Why SMTP will be with us for a long time

Simple Mail Transfer Protocol is the internet protocol for sending emails. For most people, your email service provider is responsible for it either directly or by using a third-party library or mail system such as postfix or Exchange server.

It also hits the forums daily and bemoaned as something between a failure and an antique and asking why it won't be replaced. Every now and then, somebody proposes their new SMTP killer, which often gets cut down pretty quickly and it is mainly because the conversation has become so convoluted that people don't always understand what SMTP does and doesn't do, what other extensions exist to resolve some of its problems and what other potential solutions exist to make SMTP suitable for the next generation of email users.

There is a good reason why SMTP won't go anywhere quickly

Other than HTTP, it is probably the only other protocol and massively widespread use across the internet that is not wholly controlled or maintained by the Internet backbone providers. Other protocols like BGP are used across the internet but will not affect 99% of the internet's users since they are relevant only to low-level routers. If these protocols have issues, the backbone providers can more easily upgrade equipment over a period of time.

User-space protocols like SMTP are another beast. SMTP is designed to allow adhoc distribution of email. You do not know or care in most cases when you send an email how many servers the email might hit, how many relays will forward it and how many failed paths might occur before ideally it ends up at its destination, as long as it gets there.

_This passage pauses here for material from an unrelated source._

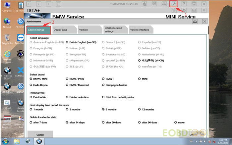Click the home icon in top toolbar

(144, 4)
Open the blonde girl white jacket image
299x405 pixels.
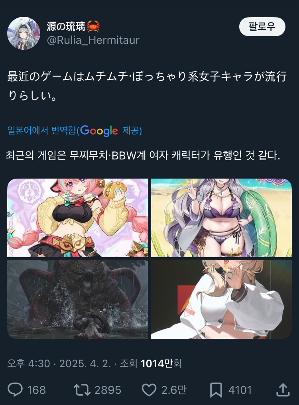(222, 300)
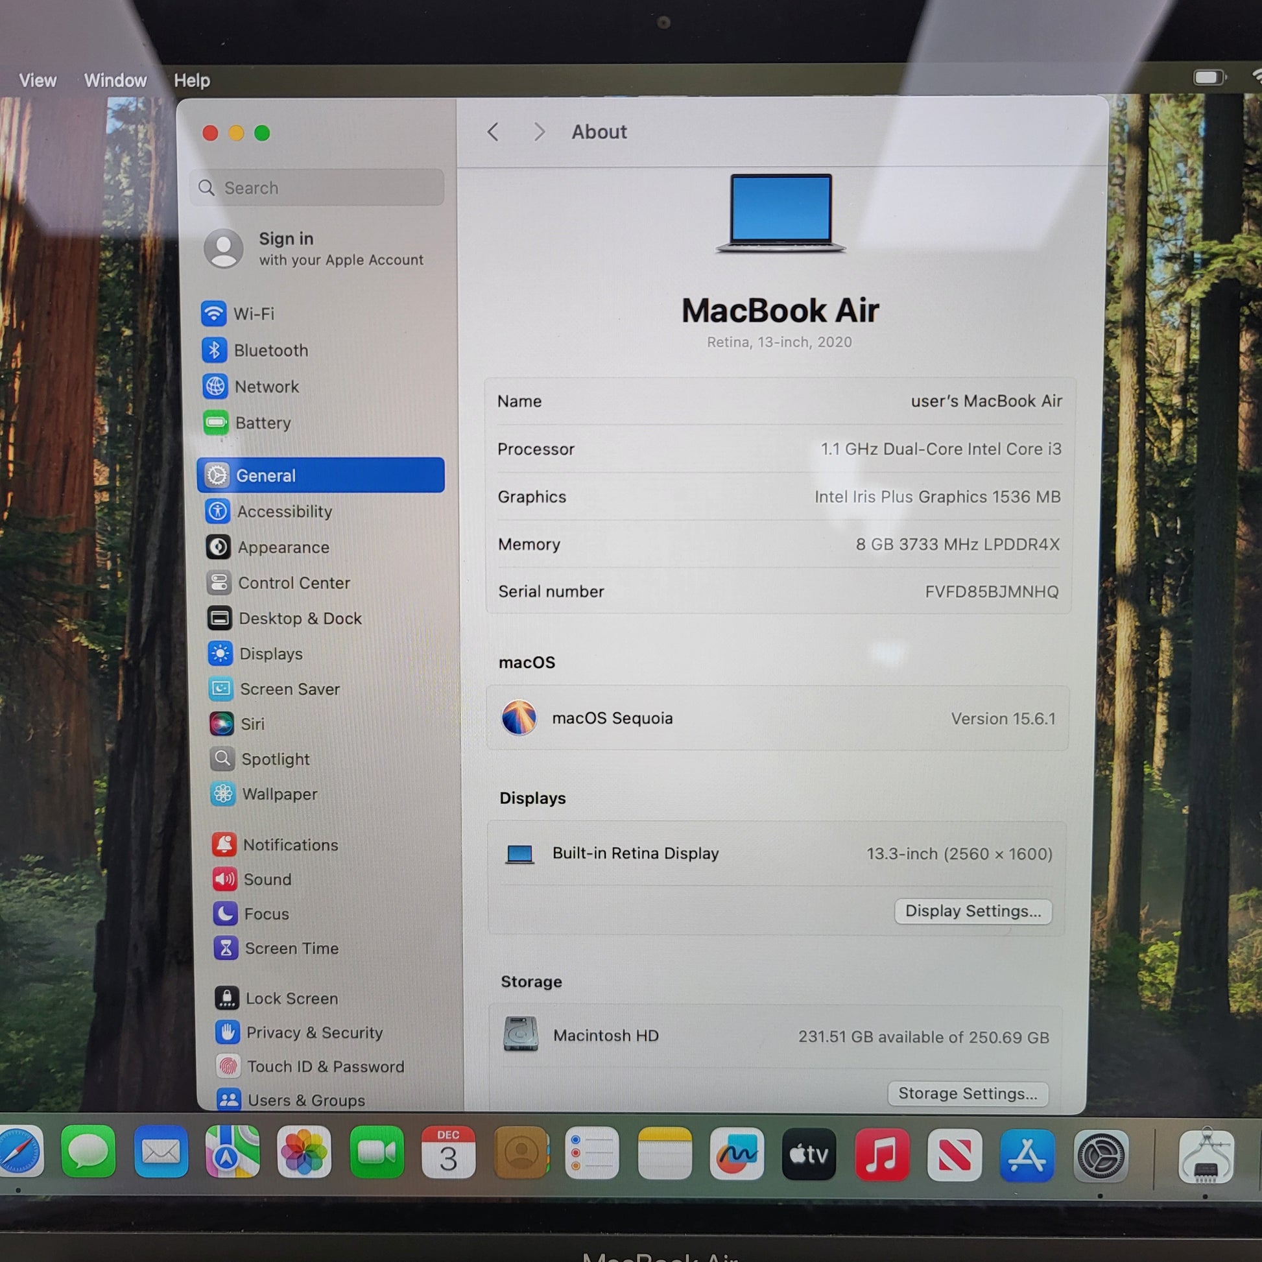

Imagine you email a gmail address from your company email example.com. Your mail client will possibly talk to your own company email server, this server might well relay the email to a service provider who can ensure that high volumes of email are delivered efficiently, this server will query DNS to get mx records for gmail.com and gmail.com is likely to provide a geo-relevant destination for your mail, which you forward it to, this edge server might relay via another 2 or 3 servers to get the mail to a location near to where the user collects their email. This complexity is one reason why emails sometimes disappear. If there is a problem at any point in the journey, an email could easily be lost without reporting an error to the sender, in many cases, once relayed, the only way to collect an error is if one of the destination servers sends something to the return-path to indicate an error. If for any reason that fails, the error is lost.

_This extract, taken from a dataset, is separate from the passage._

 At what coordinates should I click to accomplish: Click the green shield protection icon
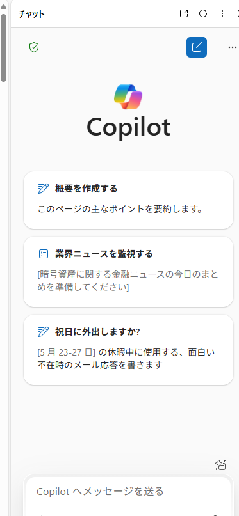[34, 47]

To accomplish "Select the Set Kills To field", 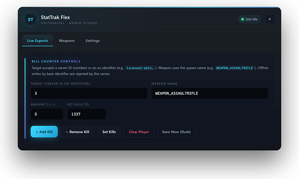I will point(87,114).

As well as the path complexity, there is also a very large number of private mail servers, perhaps run by individuals or small companies, each of these supports SMTP.

Now imagine you wanted to replace SMTP with "PTMS"! You would not be able to use that protocol until everyone involved in the email relay supported this. Ah, but you say, we do something similar with port and protocol handshaking, why not do the same thing? Because you have a catch 22. Without knowing the full path to the destination (which could change between you checking it and you sending an email!) you would either need to somehow know that every server supported the new protocol or you would negotiate to use PTMS with your immediate upstream, only to have it downgrade the email to SMTP for the next hop, which might not support PTMS.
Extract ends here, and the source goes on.